懸案の市街地活性化、打開策は…宇都宮市長選、コロナが追い打ち

パルコ撤退後の空きビルがそびえ(左奥)、人通りも少ない宇都宮市中心部の「バンバひろば」
パルコ撤退後の空きビルがそびえ(左奥)、人通りも少ない宇都宮市中心部の「バンバひろば」

 長年の懸案となっている宇都宮市の中心市街地活性化。昨年5月の宇都宮パルコ撤退でさらに厳しい局面を迎えた上、今年の新型コロナウイルス流行による消費低迷が追い打ちをかける。
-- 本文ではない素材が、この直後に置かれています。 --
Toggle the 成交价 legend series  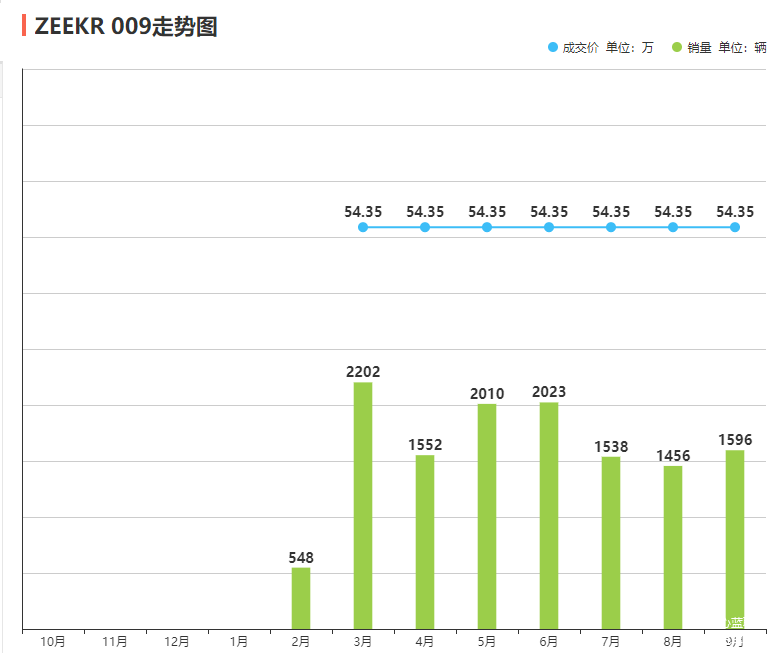[580, 47]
市長選(8日告示、15日投開票)は、いずれも無所属で5選を目指す現職の佐藤栄一氏(59)と新人の弁護士、須藤博氏(77)の一騎打ちになる見込みで、両氏がどんな打開策を示すかが注目される。

 宇都宮のランドマークだったパルコが撤退して約1年半。跡地利用の方向性が定まらず、建物がそのままになっている。この間、「跡地利用についていくつかの選択肢が検討された」(市関係者)というが、決定には至らなかった。コロナ禍で景気回復の兆しが見えない中、跡地利用も視界不良だ。

 市は平成27年から5年間の「第2期市中心市街地活性化基本計画」を進めてきた。パルコ跡地向かいの「バンバひろば」やオリオン通りの「オリオンスクエア」の2つの市民広場を中心としたイベント開催などで、人の回遊性向上などを狙ったほか、中心部の空き店舗への出店に対する補助事業なども用意した。

 市によると、昨年末までの4年間に中心市街地の飲食店が一定程度の活況を見せ、夜間通行量が増加したと分析。市民広場2カ所の集客も堅調に伸びた。しかし、平日の人出が伸び悩むほか、未利用地も点在する。さらに、コロナ禍の影響で今年はイベントが激減。閉店に追い込まれる店舗も多く、難しい状況が続く。